Microbehavioral Econometric Methods and Environmental Studies uses microeconometric methods to model the behavior of individuals, then demonstrates the modelling approaches in addressing policy needs. It links theory and methods with applications, and it incorporates data to connect individual choices and global environmental issues. This extension of traditional environmental economics presents modeling strategies and methodological techniques, then applies them to hands-on examples.Throughout the book, readers can access chapter summaries, problem sets, multiple household survey data with regard to agricultural and natural resources in Sub-Saharan Africa, South America, and India, and empirical results and solutions from the SAS software.
- Emphasizes ways that choices and outcomes are modelled simultaneously
- Illuminates relationships between micro decisions and global environmental systems
- Uses software and cases in analyzing environmental policy issues
- Links microeconomic models to applications in environmental economics and thereby connects individual choices with global environmental issues
Professor S. Niggol Seo is a natural resource economist who specializes in the study of global warming. Born in a rural village in South Korea in 1972, he studied at a doctoral degree program at the University of California at Berkeley and received a Ph.D. degree in Environmental and Natural Resource Economics from Yale University in May 2006 with a dissertation on micro-behavioral models of global warming. Since 2003, he has worked with the World Bank on various climate change projects in Africa, Latin America, and Asia.
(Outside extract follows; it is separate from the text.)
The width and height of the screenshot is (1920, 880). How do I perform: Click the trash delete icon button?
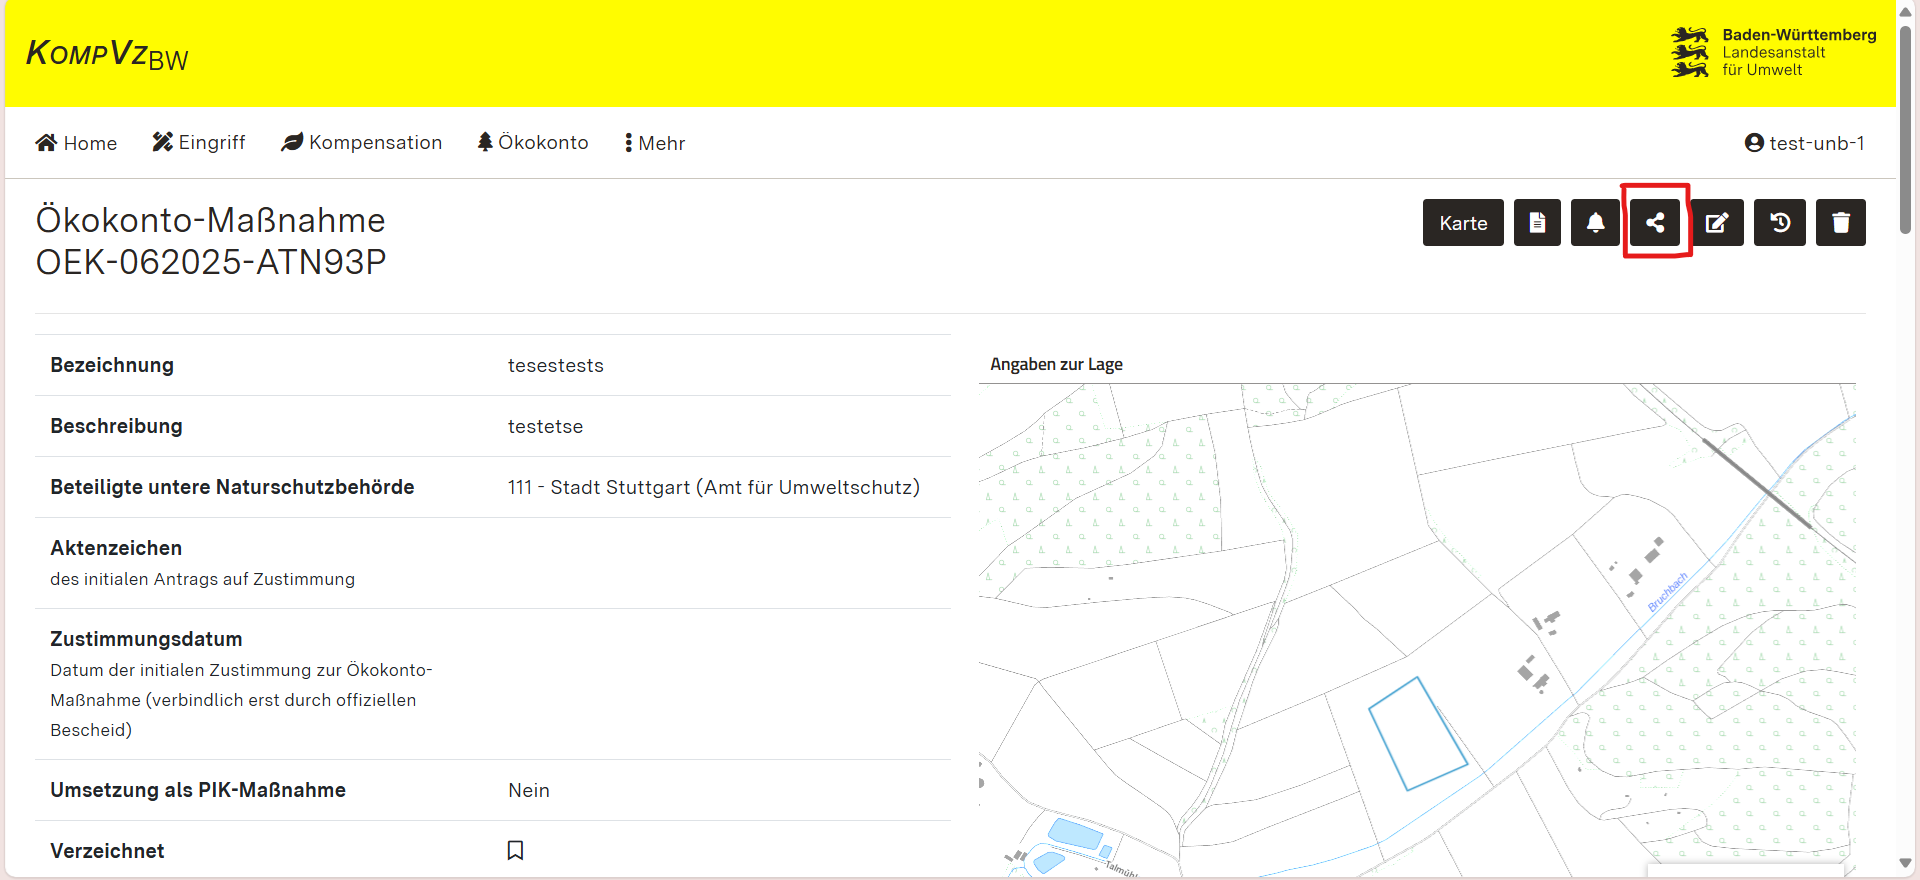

He held Professor positions in the UK, Spain, and Australia from 2006 to 2015. Since September 2015, he is Professor of Environmental and Natural Resource Economics at the Muaebak Institute of Global Warming Studies in Seoul.
Prof. Seo has published three books and over 40 international journal articles on global warming. He frequently serves as a journal referee for more than 30 international journals and has been on the editorial boards of the two journals: Food Policy, Applied Economic Perspectives and Policy. He received an Outstanding Applied Economic Perspectives and Policy Article Award from the Agricultural and Applied Economics Association in Pitsburgh in June 2011.